Today, the National Security and Foreign Affairs Subcommittee of the House Committee on Oversight and Government Reform held a hearing called “The Rise Of The Drones II: Examining The Legality Of Unmanned Targeting.” The hearing addressed the legality of the use of unmanned systems (i.e. drones) in Iraq, Afghanistan, the Pakistani border regions, and elsewhere.

The ACLU is most concerned about the military’s use of drones for targeting killings outside of armed conflict zones. You’ll recall the recent revelation that the U.S. has put a U.S. citizen — Anwar al-Awlaki, a Muslim cleric with purported ties to al-Qaeda — on a “hit list” of people that can be hunted and killed by the CIA anywhere in the world.

To coincide with the congressional hearing, the ACLU today sent a letter to President Obama calling on him to halt this illegal targeted killing program.

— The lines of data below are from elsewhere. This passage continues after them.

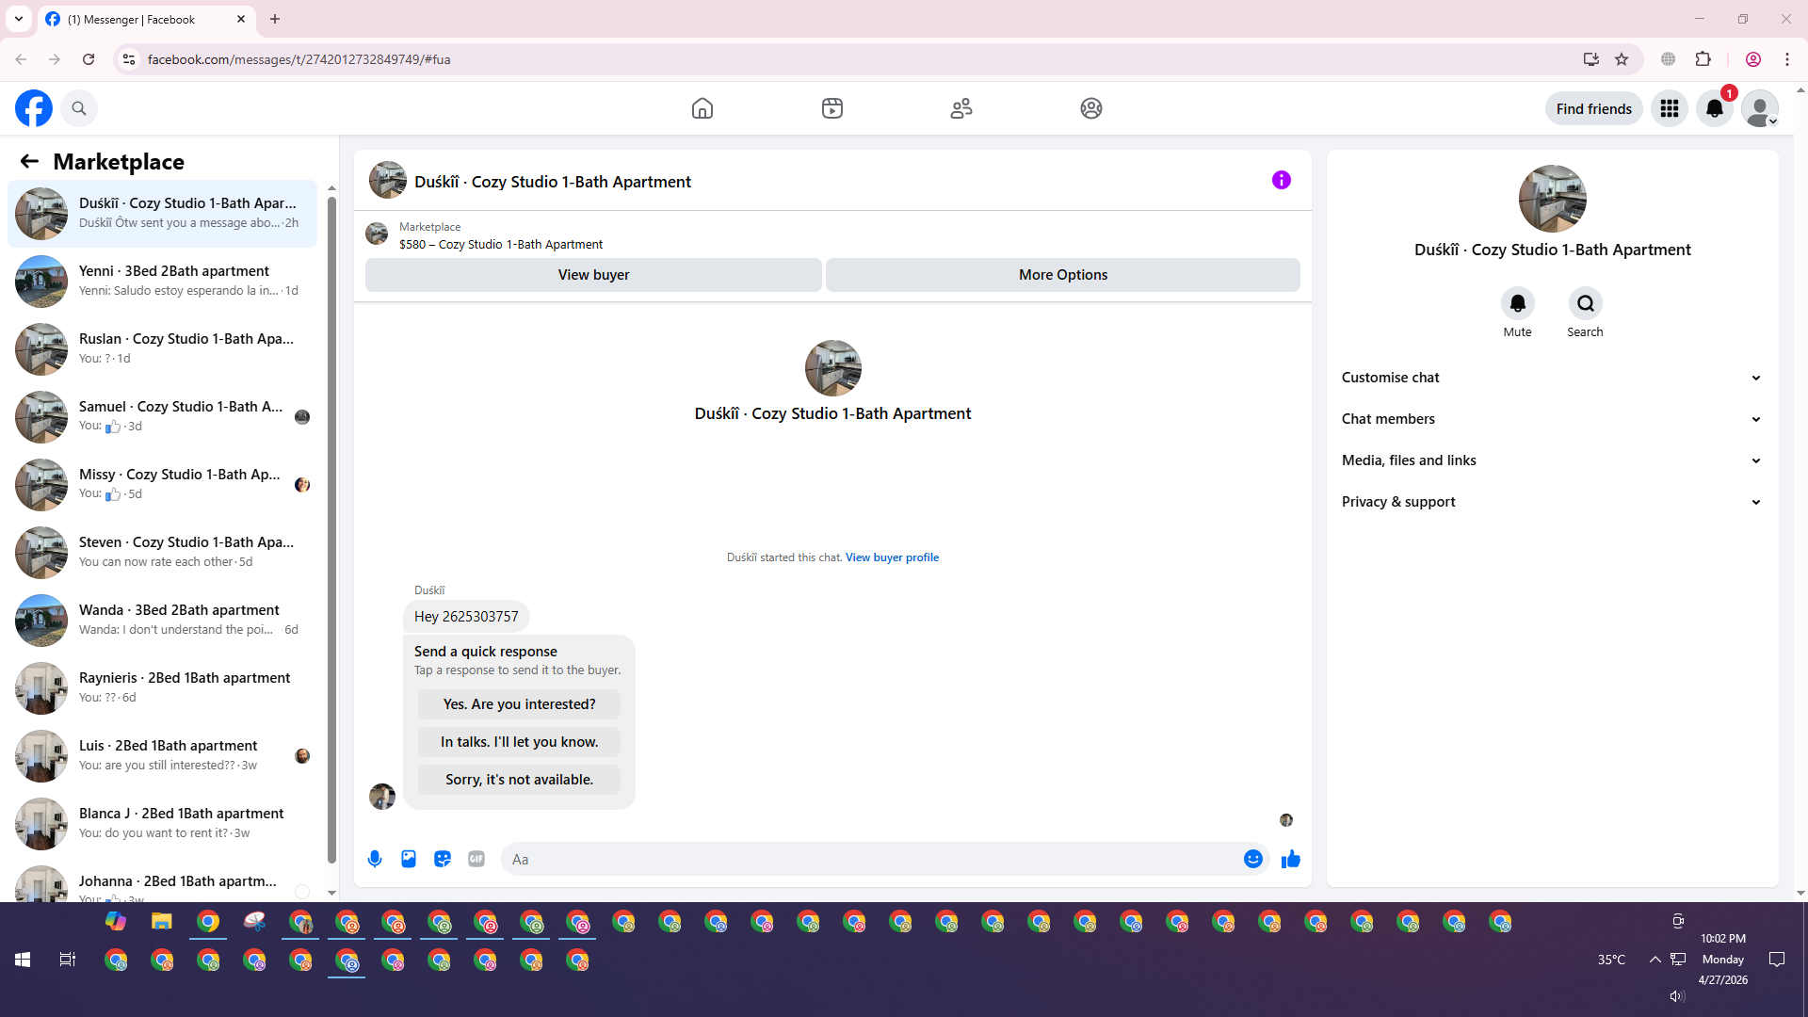This screenshot has width=1808, height=1017.
Task: Open the Friends tab in top navigation
Action: 961,108
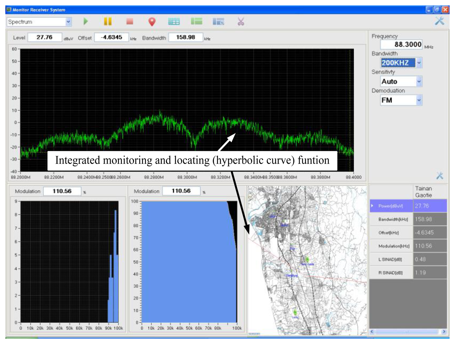This screenshot has height=344, width=455.
Task: Expand the Demodulation FM dropdown
Action: click(419, 100)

To sum it up, we outline why international law and the Constitution prohibit the targeted killing program that the administration has reportedly authorized:

According to news reports, the program you have authorized is based on “kill lists” to which names are added, sometimes for months at a time, after a secret internal process. Such a program of long-premeditated and bureaucratized killing is plainly not limited to targeting genuinely imminent threats. Any such program is far more sweeping than the law allows and raises grave constitutional and human rights concerns.

Our letter also points out that we should never authorize something that would be unthinkable were it to happen in our own backyard:

If the United States claims the authority to use lethal force against suspected enemies of the U.S. anywhere in the world — using unmanned drones or other means — then other countries will regard that conduct as justified. The prospect of foreign governments hunting and killing their enemies within our borders or those of our allies is abhorrent.

Not to mention, the most alarming part of state-sponsored executions is that innocent people could well be killed. Targeted killings deliver death without due process; it’s unclear what criteria gets people on the “kill list,” what kind of evidence is used, and what standard of proof must be met by the CIA or the military when they decide, in secret, to add a name to the list. (Our Freedom of Information Act lawsuit seeking information on those criteria and other crucial questions, is ongoing.) The U.S. government detained hundreds of prisoners at Guantánamo and at overseas prisons only to release the vast majority of them years later, after realizing — or being forced by federal courts to realize — that it had wrongly labeled them as terrorists. Falsely imprisoning people for years on weak or nonexistent evidence is bad enough — assassinating people on the same basis is irreversible.